Ezequiel 47, 1-2. 8-9. 12; Sal 45, 2-3. 5-6. 8-9 ; san Pablo a los Corintios 3, 9c-11. 16-17; san Juan 2, 13-22

Como decíamos ayer hoy celebramos en Madrid a nuestra Patrona, Santa María la Real de la Almudena. Según la tradición, en el siglo XI, un frente de la muralla que rodeaba Madrid cayó al suelo y, detrás de los ladrillos, apareció la imagen de la Virgen que unos cristianos piadosos habían escondido durante la ocupación musulmana. Flanqueaban a la Virgen dos velas encendidas, que me gusta pensar significan que la Virgen no dormía, velaba desde ese escondite, por cada uno de sus hijos de Madrid.
Estos días tenemos en la parroquia una imagen de la Virgen peregrina de Fátima. Ya han sido cincuenta familias las que se han ofrecido para abrirle su casa y pasar una hora de oración en compañía de nuestra Madre. ¿Por qué la Virgen atrae a tantas personas piadosas?. ¿Por qué cuando alguien se aleja de la Iglesia lo primero que hace es renegar del culto a la Virgen?. ¿Por qué tantos que vuelven a la Iglesia es de la mano de María?.

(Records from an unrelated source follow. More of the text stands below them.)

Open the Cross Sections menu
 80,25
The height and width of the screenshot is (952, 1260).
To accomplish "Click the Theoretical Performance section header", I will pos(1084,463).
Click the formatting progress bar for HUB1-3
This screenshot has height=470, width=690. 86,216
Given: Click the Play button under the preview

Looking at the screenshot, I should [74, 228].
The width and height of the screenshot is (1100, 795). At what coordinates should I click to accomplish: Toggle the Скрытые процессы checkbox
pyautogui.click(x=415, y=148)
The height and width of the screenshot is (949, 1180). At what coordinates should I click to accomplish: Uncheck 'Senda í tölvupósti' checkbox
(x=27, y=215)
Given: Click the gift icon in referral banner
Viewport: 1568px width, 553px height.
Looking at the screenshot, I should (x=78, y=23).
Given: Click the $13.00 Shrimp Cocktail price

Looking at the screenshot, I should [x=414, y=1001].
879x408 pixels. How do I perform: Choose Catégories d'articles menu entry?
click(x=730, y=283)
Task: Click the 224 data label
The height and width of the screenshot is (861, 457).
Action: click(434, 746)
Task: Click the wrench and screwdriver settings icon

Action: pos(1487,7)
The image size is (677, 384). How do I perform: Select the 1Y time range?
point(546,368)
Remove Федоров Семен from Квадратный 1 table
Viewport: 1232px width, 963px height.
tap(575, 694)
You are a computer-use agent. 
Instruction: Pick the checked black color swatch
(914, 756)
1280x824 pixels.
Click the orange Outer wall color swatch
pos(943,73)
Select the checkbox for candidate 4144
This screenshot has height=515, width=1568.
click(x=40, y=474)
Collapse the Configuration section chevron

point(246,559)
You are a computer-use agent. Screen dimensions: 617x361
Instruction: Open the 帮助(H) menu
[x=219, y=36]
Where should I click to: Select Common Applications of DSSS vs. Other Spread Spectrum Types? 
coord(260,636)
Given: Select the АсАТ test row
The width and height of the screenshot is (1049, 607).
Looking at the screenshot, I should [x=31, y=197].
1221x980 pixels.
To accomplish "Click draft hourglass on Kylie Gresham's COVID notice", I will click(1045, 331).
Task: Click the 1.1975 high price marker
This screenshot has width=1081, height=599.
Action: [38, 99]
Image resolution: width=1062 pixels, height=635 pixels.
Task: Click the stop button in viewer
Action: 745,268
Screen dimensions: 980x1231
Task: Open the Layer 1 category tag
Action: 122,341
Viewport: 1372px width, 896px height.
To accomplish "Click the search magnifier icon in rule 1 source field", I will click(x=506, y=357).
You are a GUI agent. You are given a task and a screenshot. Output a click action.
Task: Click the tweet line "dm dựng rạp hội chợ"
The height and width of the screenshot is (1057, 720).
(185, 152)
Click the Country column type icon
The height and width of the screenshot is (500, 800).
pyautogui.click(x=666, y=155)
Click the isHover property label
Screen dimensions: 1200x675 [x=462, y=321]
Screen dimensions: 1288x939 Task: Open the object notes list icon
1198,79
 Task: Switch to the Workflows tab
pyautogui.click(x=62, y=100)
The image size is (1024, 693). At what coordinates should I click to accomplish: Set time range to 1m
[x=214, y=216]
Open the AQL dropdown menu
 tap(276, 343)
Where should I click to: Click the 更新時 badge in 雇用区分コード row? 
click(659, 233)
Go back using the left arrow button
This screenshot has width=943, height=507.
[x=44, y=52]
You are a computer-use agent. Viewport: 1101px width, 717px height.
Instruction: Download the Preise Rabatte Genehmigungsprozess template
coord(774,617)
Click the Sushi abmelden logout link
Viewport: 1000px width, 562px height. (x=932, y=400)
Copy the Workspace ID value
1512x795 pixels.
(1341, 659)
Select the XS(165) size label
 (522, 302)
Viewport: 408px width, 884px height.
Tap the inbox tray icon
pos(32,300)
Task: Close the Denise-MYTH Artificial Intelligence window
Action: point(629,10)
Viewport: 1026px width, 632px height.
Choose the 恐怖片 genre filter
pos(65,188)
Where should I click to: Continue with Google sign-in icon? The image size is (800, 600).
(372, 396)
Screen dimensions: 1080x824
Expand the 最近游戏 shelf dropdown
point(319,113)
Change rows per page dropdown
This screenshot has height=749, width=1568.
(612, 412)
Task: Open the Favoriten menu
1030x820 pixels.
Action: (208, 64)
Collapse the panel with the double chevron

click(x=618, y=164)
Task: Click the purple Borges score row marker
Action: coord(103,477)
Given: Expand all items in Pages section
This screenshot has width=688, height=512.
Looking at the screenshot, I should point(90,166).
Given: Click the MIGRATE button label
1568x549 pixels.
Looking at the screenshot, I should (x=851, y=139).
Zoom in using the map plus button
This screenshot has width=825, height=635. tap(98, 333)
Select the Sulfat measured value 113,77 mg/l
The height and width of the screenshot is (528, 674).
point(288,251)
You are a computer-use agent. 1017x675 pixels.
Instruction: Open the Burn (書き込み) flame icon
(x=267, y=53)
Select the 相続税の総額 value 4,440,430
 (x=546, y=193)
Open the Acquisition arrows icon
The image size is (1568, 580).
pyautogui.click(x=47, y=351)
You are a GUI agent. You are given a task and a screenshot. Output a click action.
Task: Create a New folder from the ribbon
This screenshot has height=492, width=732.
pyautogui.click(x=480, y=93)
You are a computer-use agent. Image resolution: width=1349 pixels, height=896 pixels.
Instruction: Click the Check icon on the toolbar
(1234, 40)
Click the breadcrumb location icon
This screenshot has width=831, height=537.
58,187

“Junto a la cruz de Jesús estaba su madre.” ¿Te puedes imaginar a la Virgen mirando a Cristo crucificado?. Ella que había visto nacer al Salvador del mundo, que contemplaba como crecía y se hacía un hombre, ella contemplaba ahora el cuerpo desfigurado de Jesús, “gusano que no hombre.” El dolor sería infinito, pero estoy convencido que ella seguía contemplando la belleza de Cristo (¿hay algo más bello que la entrega por amor?), y descubría la radical fealdad del pecado. Al pie de la cruz la Virgen miraba a su Hijo con un amor infinito, y miraba las consecuencias del pecado que, tantas veces, nos tomamos a la ligera. Ella escudriña con su mirada lo que ni Juan, ni las santas mujeres, ni los soldados, ni los fariseos y sacerdotes y tampoco los apóstoles eran capaces de ver. “Todo lo hago nuevo.” El pecado había enseñado su verdadera cara y ya no podría esconderse tras la aparente debilidad de los hombres, pues tenemos toda la fuerza de Dios para vencerlo.
Por eso, ante la mirada de la Virgen, quien quiere apartarse de la verdadera fe se siente acusado, pues descubre su sinrazón. Y el pecador descubre la mirada amorosa de la Virgen, pues a pesar de que muchas veces podemos pensar, con falsa humildad, que no valemos en la lucha contra el pecado, cuando descubrimos que la Virgen nos mira vemos que en nosotros ve a Cristo. Y cuando buscamos con sincero corazón el acercarnos al Señor, ella nos descubre que está más cerca de lo que podríamos pensar, y nos ofrece ayuda y consuelo en nuestro caminar.
Ojalá aprendiésemos a mirar con la mirada de la Virgen. A descubrir la fealdad de los pecados (propios y ajenos), pero a saber que somos de Cristo desde nuestro bautismo y por eso descubrimos nuestro valor: toda la sangre de Cristo. La Virgen no juzga, eso lo hará su Hijo. La Virgen mira con la dulzura de la madre que sabe todas las posibilidades de sus hijos, que descubre lo oculto y nos hace ver lo que, a veces, ni nosotros mismos nos creemos. Detrás de un gran pecador descubre a un hijo de Dios, extraviado, pero hijo de Dios, capaz de amar y sentirse amado por Dios.
“Ahí tienes a tu madre.” ¡Cuantas veces tendremos que agradecer a Cristo esas palabras!. Hoy no vamos a pedirle ayuda a la Virgen, vamos a hacerla un regalo: quererla y tratarla cada día más, y ella nos lo agradecerá estando más cerca de Cristo, aunque sea al pie de la cruz.